Exercise
Please carry on the essay below about walking in contemporary art, picking up after its final sentence; the data that follows it is not part of the essay.

Document segment
Moving through gravity & desire: subverting the practice of walking
In a new book from the Whitechapel Gallery and MIT Press, the topic of walking in contemporary art is considered through a variety of texts edited by Tom Jeffreys. Jordan Whitewood-Neal attended the launch event & read the book, with the subjects discussed leading to thoughts on the politics & implications of walking, moving & rolling through territories.
On an extremely cold Tuesday in January 2020, I was in the
low heathland of the Ashdown Forest. The ground was frozen, rigid, and boggy, and
to move was both to pound and sink deeper. I remember this experience
distinctly because not only did I cross this heath in my wheelchair, but I got
stuck, and in doing so felt a proximity and an affinity with an otherwise
foreign ground.
Sitting in a small theatre space in the Whitechapel Gallery at the launch of their new publication Walking, edited by Tom Jeffreys, this memory of the Ashdown Forest re-emerged in response to a screening of Jade Montserrat’s Peat. A short film in which she moves, stamps, jumps, and sifts through a peatbog as a sonic, textural performance rooted in land, for Montserrat the performances in Peat “were acts of remembrance generated by the landscape and inherently, passively by personal histories.” In parallel with Charlotte Bronte’s Heathcliff, Montserrat speaks of the work as being “dropped into an ancient landscape,” and in her analysis of the film in the book, Sarah Jane Cervenak argues that Peat animates histories of anti-blackness, ecological yearnings, and illuminates the engrained entanglements between racial and spatial histories in idyllic framings of the British countryside.
I begin with this work not because its sat at the centre of the conversation chaired by Jeffreys, but because it speaks to my primary takeaway from this book, the construction of memory. As essayist Garnette Cadogan has said: “To walk is to form memories. It’s a deeply memorial act of leaving marks of yourself in a place, and also of opening yourself up to having a place leave its marks on you.”[1]
After the talk, James Zatka-Haas and I sat in the Whitechapel Gallery cafe and discussed walking as it relates to disability, the necessitation of movement as avoidance of the disabling gaze, as avoiding harassment and accosting, as a privilege, as a form of liberation, as a form of oppression, walking that is enforced, and walking not as a desire to move but as a result of the social and spatial characteristics of the city. Movement through is multitudinal in its ethical, social, and psychological implications. It can mean to pass by, to extract from and move on.
Walking on even more so, a distinction established in Cherise Smith’s extract in the book, discussing the photographic work of Moneta Sleet Jr. and The Selma March in Alabama led by Martin Luther and Coretta Scott King in 1965. For Smith, Sleets photograph supported by the heading 50,000 march on Montgomery was a militant proclamation, a shifting or disrupting of power – to march on reworked ground, land, the state, and its geographically defined politics.
In Tanya Barson’s text she states that walking “is more than merely a means of traversing space; it is also a cultural act, an aesthetic gesture, a means of protest and a source of knowledge, and therefore of power or dominion.” In addition, it can also be non-spatial, where presence, physical movement, changing geographies is replaced by memory work, of being equally in and apart from the site of the walk itself. Memories can be enacted by images such as that of Sleets, and of videos like Montserrat’s that evoked my own memories of a vastly different kind of experience to what the work built off.

Dataset excerpt
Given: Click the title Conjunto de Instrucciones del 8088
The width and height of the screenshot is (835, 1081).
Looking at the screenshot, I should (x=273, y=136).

Written response
They can also be induced in other ways. Prior to the afternoon discussion, Sop – an artist whose practice works across crip-time using sound, performance, writing, film, and objects, and often in collaboration with others who have also experienced chronic illness – led a walk/shop in which participants were invited to enter into “a liminal state in which to take a walk through a landscape from their own memory or from their own dreams.” This use of memory to reclaim, relive, and revitalise experiences not only speaks to disabled ways of doing, but challenges the lineage of walking practices that Jeffreys editorial practice actively seeks to subvert.
In Carl Lavery’s text Walking and Ruination, he speaks to the concept of memory by comparing the walk with other forms of documentation or attempts to capture an action and a past:
“Whereas the archive, in its most normative form, seeks to control the past by fixing it in a prosthetic of sorts (a tablet, page, floppy disk, or electronic cloud), walking, when conceived as an act of necessary negation, reduces the past to ashes, to cinders. So that while the trace of my footprint might remain, my other foot is always rising into the air, willing to move on, to become something different, something new.”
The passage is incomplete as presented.